Although my success cannot be measured by an inanimate object, the scale’s reign continues to plague me with its number, ultimately taunting, praising, and/or impeding my progress by its momentary emotional result. When I witness that number popping up for a weekly weigh in, I cringe with elation or despair. Either result causes an emotional response. Enabling the scale’s heightened influence weighs on my psyche, affecting my results.
It creates doubt as it descends slowly or wavers on a plateau. My confidence weakens with a slow decline, causing me to reassess all activities contributing to losses. Should I tweak, change, or alter my behavior? Is there something interfering directly or indirectly? Am I constipated, my hormonal cycle looming, a heavy meal contributing to a slow progression to my goal? Have a strayed from the exercise, food, or guidelines set before me?
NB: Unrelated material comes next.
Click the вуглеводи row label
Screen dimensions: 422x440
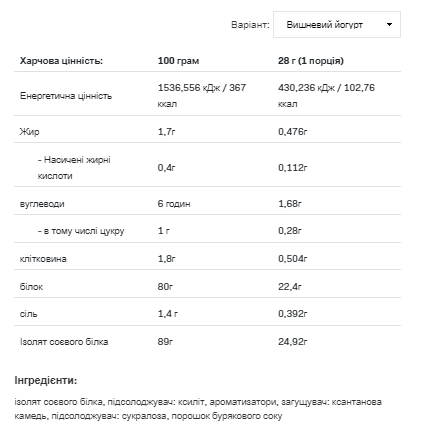point(42,204)
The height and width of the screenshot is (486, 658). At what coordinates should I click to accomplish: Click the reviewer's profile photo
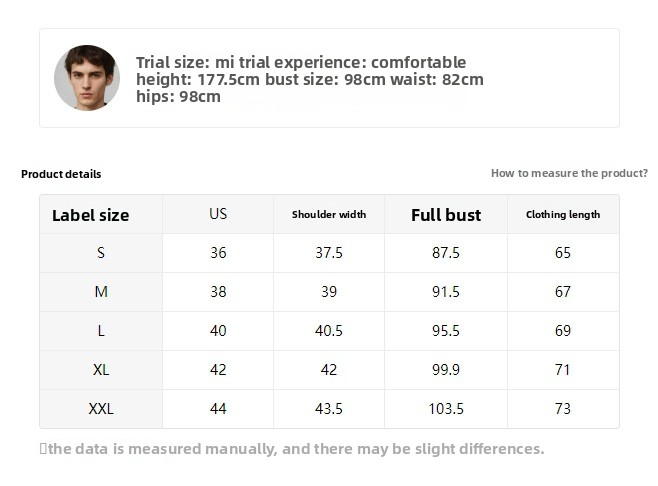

I look for non-scale signs of progress, looser clothing, body measurements and fat percentages decreasing, belt notches changing, or energy levels lifting. Yet without my size literally changing, and the scale showing a downward trend, confidence declines in the process. The scale still holds the greatest, negative power that I have yet to release. A victory is letting the number, the scale, and anything resembling such measurement vanish from my existence. Allowing it to remain a tool in the protocol of loss or gain measurement is an unhealthy unit that ought to be banned from the shed. It serves no positive purpose currently. When I release its power, its irrelevance illuminated, I will have scaled a major victory.